In deze zaak, die voor het Gerechtshof Den Haag werd behandeld, ging het om een hoger beroep inzake partneralimentatie en de draagkracht van de vrouw. De vrouw, die in hoger beroep was gekomen van een beschikking van de rechtbank Den Haag, stelde dat zij geen draagkracht had om de door de rechtbank vastgestelde alimentatie van € 1.760,- per maand aan de man te voldoen. De rechtbank had eerder bepaald dat de vrouw met ingang van 27 maart 2013 deze alimentatie moest betalen. De vrouw voerde aan dat haar inkomen, dat voorheen € 12.395,- netto per maand bedroeg, was weggevallen na haar ontslag bij haar werkgever. De man betwistte de stellingen van de vrouw en stelde dat zij haar inkomen niet voldoende onderbouwde. Het hof oordeelde dat de vrouw met ingang van 9 september 2013 geen draagkracht had om een bijdrage te voldoen, en dat de behoefte van de man buiten beschouwing moest blijven. Het hof vernietigde de bestreden beschikking ter zake van de partneralimentatie en wees het verzoek van de man af. Daarnaast werd de bestreden beschikking voor het overige bekrachtigd. De proceskosten werden gecompenseerd, wat betekent dat iedere partij zijn eigen kosten draagt. De uitspraak werd gedaan door een collegiaal hof bestaande uit drie rechters, met mr. De Witte-Renkema als griffier.

Uitspraak

GERECHTSHOF DEN HAAG

Afdeling Civiel recht
Uitspraak : 23 juli 2014
Zaaknummers : 200.129.487/01 & 200.136.269/01
Rekestnummers rechtbank : FA RK 11-3134 & FA RK 12-2677
Zaaknummers rechtbank : C/09/392642 & C/09/416980
[appellante],
wonende te [buitenland],
verzoekster, tevens incidenteel verweerster, in hoger beroep,
hierna te noemen: de vrouw,
advocaat: mr. M.R. de Boorder te Amsterdam,
tegen
[geïntimeerde],
wonende te [buitenland], feitelijk verblijvende te [verblijfplaats],
verweerder, tevens incidenteel verzoeker, in hoger beroep,
hierna te noemen: de man,
advocaat: mr. D. Knottenbelt te Rotterdam.

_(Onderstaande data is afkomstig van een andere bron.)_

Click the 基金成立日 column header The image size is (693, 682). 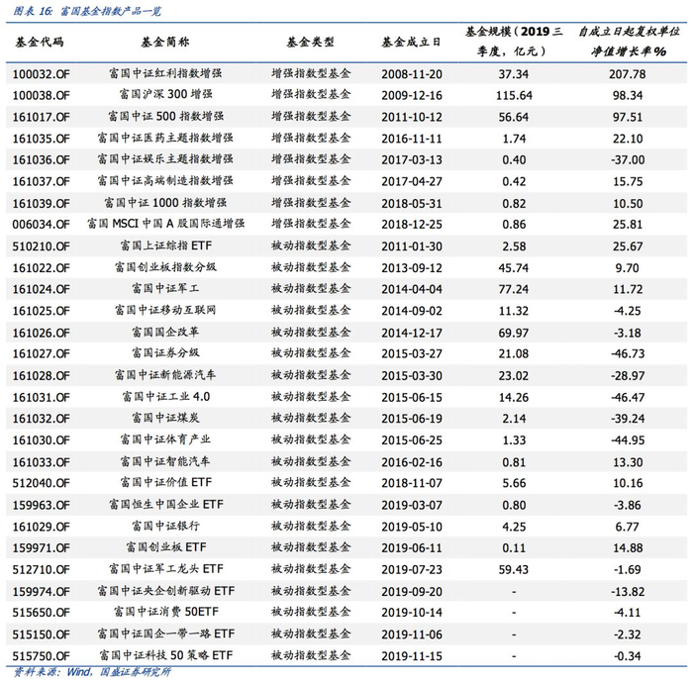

PROCESVERLOOP IN HOGER BEROEP
De vrouw is op 26 juni 2013 in hoger beroep gekomen van een beschikking van 27 maart 2013 van de rechtbank Den Haag.
De man heeft op 18 september 2013 een verweerschrift tevens houdende incidenteel appel ingediend.

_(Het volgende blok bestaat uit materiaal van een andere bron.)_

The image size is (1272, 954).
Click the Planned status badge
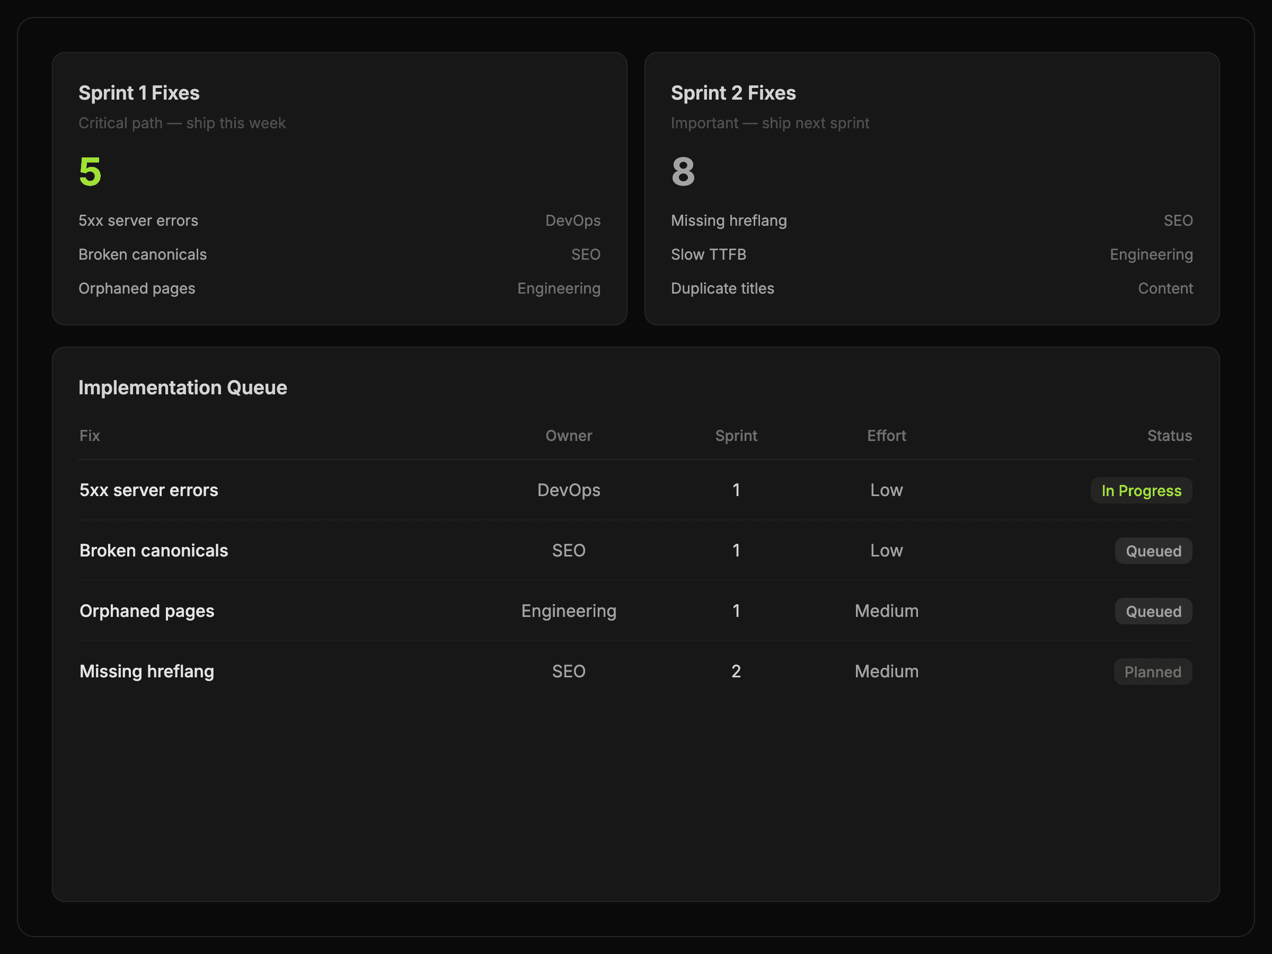[x=1152, y=672]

De vrouw heeft op 31 oktober 2013 een verweerschrift op het incidenteel appel ingediend.
Bij het hof zijn voorts de volgende stukken ingekomen:
van de zijde van de vrouw:
- op 8 juli 2013 een brief van diezelfde datum met als bijlage een V-formulier van diezelfde datum met bijlage;
- op 17 juli 2013 een brief van diezelfde datum met als bijlage een V-formulier van diezelfde datum met bijlage;
van de zijde van de man:
  • op 4 november 2013 een faxbericht van diezelfde datum met als bijlage een V-formulier van diezelfde datum met bijlagen, op 5 november 2014 ingekomen als brief met bijlagen;
  • op 4 november 2013 een brief van 1 november 2013 met bijlagen.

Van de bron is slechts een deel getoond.